Consignes ▸
#1 Traduisez en anglais cette phrase de l’intervention sur les baha’is d’Iran : « À mesure que la construction du temple avançait, mon père m’expliquait les différents aspects de la foi baha’ie. »
#2 Rédigez la suite de l’intervention sur les baha’is d’Iran, à partir de sa dernière phrase.

Extrait de page ▸
+ + +
J’ai représenté, pendant de nombreuses années, des réfugiés iraniens, surtout des femmes, qui ont été torturés et emprisonnés en Iran. La souffrance de ces femmes est inimaginable. Malheureusement, honorables sénateurs, cette souffrance continue.

Selon le rapport du 23 septembre 2009 du secrétaire général de la Troisième Commission de l’Assemblée générale des Nations Unies, qui présente un tableau détaillé et troublant de la situation, ces violations des droits de la personne touchent un groupe représentatif de la société iranienne, notamment des femmes, des représentants syndicaux, des défenseurs des droits de la personne, des journalistes, des étudiants, des universitaires ainsi que des minorités ethniques et religieuses.

Aujourd’hui, je vais parler de la situation d’un groupe religieux, les baha’is d’Iran, dont les droits ont été systématiquement violés par le gouvernement iranien depuis le triomphe de la révolution islamique. Lorsque j’étais une petite fille, en Ouganda, mon père m’emmenait souvent sur le chantier de construction d’un temple baha’i. À mesure que la construction du temple avançait, mon père m’expliquait les différents aspects de la foi baha’ie. Il m’a dit que les baha’i acceptent toutes les religions, ce qui m’a insufflé un amour profond et beaucoup de respect pour toutes les croyances. J’admire aussi les baha’is. En tant qu’Ougandais, nous sommes fiers du temple baha’i érigé en Ouganda et nous croyons que c’est un des meilleurs temples.

Il y a beaucoup de bavardages et je crois que c’est inapproprié.

Son Honneur la Présidente intérimaire : À l’ordre, s’il vous plaît.

Le sénateur Jaffer : Cela continue.

Des voix : À l’ordre!

Le sénateur Jaffer : Honorables sénateurs, permettez-moi de parler brièvement du contexte de la foi baha’ie. Elle a pris naissance

dans les années 1840 en Iran, qui était alors la Perse. Le concept de Dieu unique est au cœur des enseignements de la foi baha’ie, de même que la croyance que les principales religions du monde ont été fondées par des éducateurs divins qui ont adapté les enseignements au stade de développement de l’humanité.
+ + +
Données enregistrées ▸
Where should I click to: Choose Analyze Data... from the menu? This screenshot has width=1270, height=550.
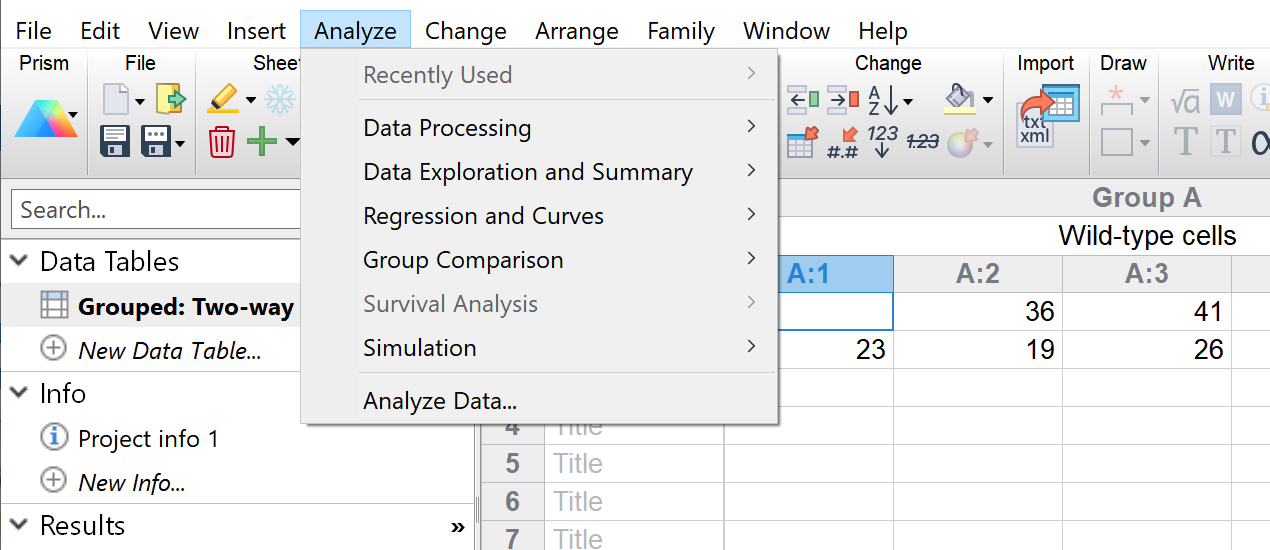pyautogui.click(x=440, y=402)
+ + +
Réponses rédigées ▸
#1 As the construction of the temple progressed, my father would explain the various aspects of the Baha'i faith to me.

#2
Les baha’is croient que toutes ces religions ont la même source et la même essence spirituelle. Seuls les enseignements sociaux ont changé afin de favoriser l’émergence d’une civilisation en constante évolution. Les baha’is s’efforcent, en tant qu’individus et que collectivités, sous la direction de leurs institutions, de comprendre et de mettre en œuvre les enseignements spirituels et moraux dans leur propre vie et dans leurs collectivités, et de contribuer au bien commun.

Les quelque cinq millions de personnes qui forment la communauté baha’ie internationale viennent de 2 112 groupes tribaux et ethniques qui vivent dans plus de 121 000 localités, 190 pays indépendants et 45 territoires dépendants et départements d’outre-mer.

Sa communauté d’adhérents, issue de toutes les classes et races, est dirigée par des instances locales et nationales élues démocratiquement qu’on appelle « assemblées spirituelles ». Son centre mondial et le siège de son conseil international, connu sous le nom de « Maison Universelle de Justice », est situé à Haïfa, selon la volonté du fondateur de la foi baha’ie, dans l’ancienne Palestine.

Je suis souvent allée au temple de Haïfa lorsque je travaillais auprès de femmes israéliennes. Plus qu’une structure, ce temple se dresse à un endroit qui respire la paix. J’ai souvent passé du temps dans les jardins du temple de Haïfa pour trouver la tranquillité.

La communauté baha’ie internationale a un statut consultatif auprès du Conseil économique et social, ou ECOSOC, des Nations Unies, et auprès de l’UNICEF. Elle est également affiliée au Programme des Nations Unies pour l’environnement et au Département de l’information de l’ONU.

La communauté a des bureaux à New York et à Genève pour faciliter sa collaboration avec les Nations Unies. Par l’entremise de ses bureaux à l’ONU, la communauté baha’ie internationale publie des déclarations et a participé à une série de sommets mondiaux de l’ONU qui ont été tenus tout au long des années 1990 et qui ont culminé lors du Forum du millénaire, coprésidé par les principaux représentants de la communauté baha’ie internationale.

Les représentants baha’is ont contribué activement au processus de réforme de l’ONU. Ils suivent le travail des différentes commissions et du Conseil des droits de l’homme de l’ONU, fournissant une tribune pour le dialogue en organisant des activités parallèles à thème et d’autres initiatives.

(1650)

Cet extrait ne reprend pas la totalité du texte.